> _Document excerpt_:
-- BEGIN --
CNNs : Understanding & Building them with a step by step guide

Hey Everyone,

Here’s the topic for today: Not just understanding CNNs, but understanding AND building them. I’ve noticed a lot of resources either skate around the practical aspects or dive too deep into theory.

So, I’m here to offer a middle ground — a way to not only grasp what CNNs and their components are (think interview gold) but also to provide a step-by-step guide for personal projects. I wanted to understand every line of code I wrote, not just blindly follow instructions. With that said, let’s jump in.

Here’s a colab link to preview side by side :

Google Colaboratory

Table of Contents :

1. The CNN Model : An Overview
2. Problem with building CNNs : Which Layer does what and how to add and how many ?
3. Explaining with an example : CIFAR-10
4. Explaining Convolution Layer ?
5. Why do we Flatten ?
6. So what are Dense Layers again ?
7. Let’s build a Baseline Model
8. What’s a Pooling layer ?
9. What are activation functions?
10. What’s Batch Normalization?
11. Why drop out/s ?
12. What are optimizers & learning rates
13. Handling Epochs, Batches & Early Stopping.

1. The CNN Model: An Overview

Convolutional Neural Networks (CNNs) are the workhorses of image recognition, powering everything from facial recognition to self-driving cars. At their essence, CNNs learn to recognize patterns in images — such as lines, shapes, and textures — automatically identifying features that define an object.

But here’s the kicker: building a CNN is like stacking Legos. You have different blocks (layers) each with a role, and how you stack them affects what the model sees and learns. It’s not about adding layers until it works; it’s about understanding what each layer does and using them to capture the essence of the images.

As we proceed, we’ll decode these layers, from the ones spotting edges in an image to those making sense of the overall picture. Ready to build your own CNN that sees the world as we do? Let’s get our hands dirty.

2. Problem with Building CNNs: Which Layer Does What and How to Add and Reduce

Building a CNN can sometimes feel like being a chef in a gourmet kitchen. You have all these ingredients (layers), but knowing how much of each to use and in what order can make the difference between a Michelin-star dish and a kitchen nightmare. The main challenge? Understanding the role of each layer and how it contributes to the overall learning process.

Let’s break it down:

• Convolutional Layers: Think of these as your sous-chefs, specialized in chopping and preparing the ingredients. They’re the ones identifying patterns in the image, like edges and textures. But just as having too many sous-chefs can clutter the kitchen, stacking too many convolutional layers without purpose can make your model complex and slow without adding value.
• Pooling Layers: These are your pot washers, condensing and simplifying what the sous-chefs provide. They reduce the dimensionality of the data, making the model more manageable and focusing on the essential features. However, overdoing it can wash away too much information, leaving your model with too little to learn from.
-- END --
> _What is expected_: In the CNN guide between "7. Let’s build" and "of the images.", inclusive, please rename "Legos" to "bricks" and write out that passage. The lines that come next play no role here.

> _Recorded data_:
-- BEGIN --
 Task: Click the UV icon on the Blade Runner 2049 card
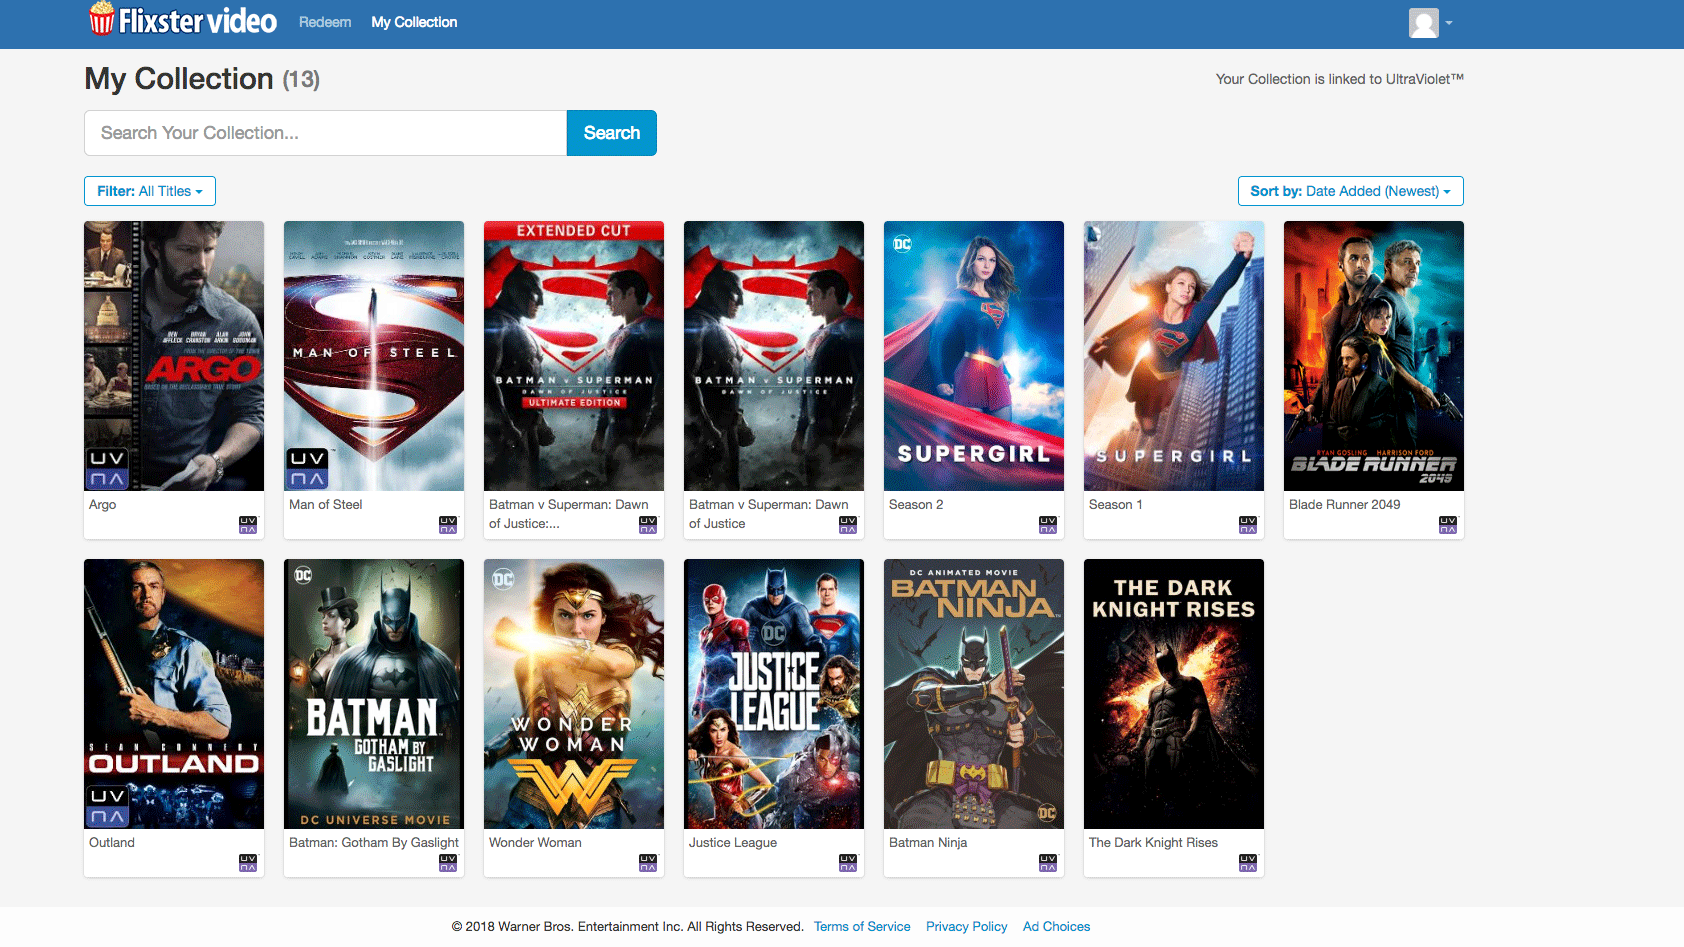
-- END --
> _Exercise response_:
7. Let’s build a Baseline Model
8. What’s a Pooling layer ?
9. What are activation functions?
10. What’s Batch Normalization?
11. Why drop out/s ?
12. What are optimizers & learning rates
13. Handling Epochs, Batches & Early Stopping.

1. The CNN Model: An Overview

Convolutional Neural Networks (CNNs) are the workhorses of image recognition, powering everything from facial recognition to self-driving cars. At their essence, CNNs learn to recognize patterns in images — such as lines, shapes, and textures — automatically identifying features that define an object.

But here’s the kicker: building a CNN is like stacking bricks. You have different blocks (layers) each with a role, and how you stack them affects what the model sees and learns. It’s not about adding layers until it works; it’s about understanding what each layer does and using them to capture the essence of the images.